■ Task requirements ■
Instruction for the data below: set down exactly the lines from the line with "The height and width of the screenshot is (800, 464)." to the line with "Tap the 13:03", inclusive, and no others.

(Beginning of Information)

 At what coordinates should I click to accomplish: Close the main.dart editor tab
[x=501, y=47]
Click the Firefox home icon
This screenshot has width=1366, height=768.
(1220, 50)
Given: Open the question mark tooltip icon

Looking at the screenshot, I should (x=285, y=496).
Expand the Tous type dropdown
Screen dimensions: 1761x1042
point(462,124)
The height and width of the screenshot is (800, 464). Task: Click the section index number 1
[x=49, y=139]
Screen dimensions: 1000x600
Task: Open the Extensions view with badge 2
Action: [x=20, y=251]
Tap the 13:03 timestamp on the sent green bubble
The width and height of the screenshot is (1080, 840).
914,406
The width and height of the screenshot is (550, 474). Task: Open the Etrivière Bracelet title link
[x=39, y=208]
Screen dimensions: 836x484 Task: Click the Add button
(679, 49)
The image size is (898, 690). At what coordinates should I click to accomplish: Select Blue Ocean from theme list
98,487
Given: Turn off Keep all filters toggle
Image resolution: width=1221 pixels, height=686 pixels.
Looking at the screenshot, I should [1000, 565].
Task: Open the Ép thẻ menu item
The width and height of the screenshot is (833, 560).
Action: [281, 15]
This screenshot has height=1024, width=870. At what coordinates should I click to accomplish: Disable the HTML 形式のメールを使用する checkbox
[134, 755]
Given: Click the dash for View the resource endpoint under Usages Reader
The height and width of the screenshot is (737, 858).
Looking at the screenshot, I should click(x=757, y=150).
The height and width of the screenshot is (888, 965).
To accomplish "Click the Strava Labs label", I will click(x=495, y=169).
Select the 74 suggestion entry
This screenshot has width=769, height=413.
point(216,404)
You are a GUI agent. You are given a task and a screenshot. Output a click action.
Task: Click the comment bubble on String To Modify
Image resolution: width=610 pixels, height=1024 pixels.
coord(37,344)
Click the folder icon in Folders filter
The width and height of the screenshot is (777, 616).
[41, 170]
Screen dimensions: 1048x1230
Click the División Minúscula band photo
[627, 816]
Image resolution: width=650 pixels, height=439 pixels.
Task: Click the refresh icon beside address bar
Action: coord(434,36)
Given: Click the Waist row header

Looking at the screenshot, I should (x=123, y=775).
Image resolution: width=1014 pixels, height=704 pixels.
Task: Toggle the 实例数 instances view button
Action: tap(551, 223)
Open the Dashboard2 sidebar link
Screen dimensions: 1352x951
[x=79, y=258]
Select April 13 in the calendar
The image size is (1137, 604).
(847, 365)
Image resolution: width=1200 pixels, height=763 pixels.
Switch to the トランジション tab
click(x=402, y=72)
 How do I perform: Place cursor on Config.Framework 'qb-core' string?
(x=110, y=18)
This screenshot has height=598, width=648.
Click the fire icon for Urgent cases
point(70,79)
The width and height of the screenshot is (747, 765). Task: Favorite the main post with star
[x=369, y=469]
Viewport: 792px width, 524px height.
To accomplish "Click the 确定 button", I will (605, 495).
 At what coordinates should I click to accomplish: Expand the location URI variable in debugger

(End of Information)

■ Response ■
The height and width of the screenshot is (800, 464). Task: Click the section index number 1
[x=49, y=139]
Screen dimensions: 1000x600
Task: Open the Extensions view with badge 2
Action: [x=20, y=251]
Tap the 13:03 timestamp on the sent green bubble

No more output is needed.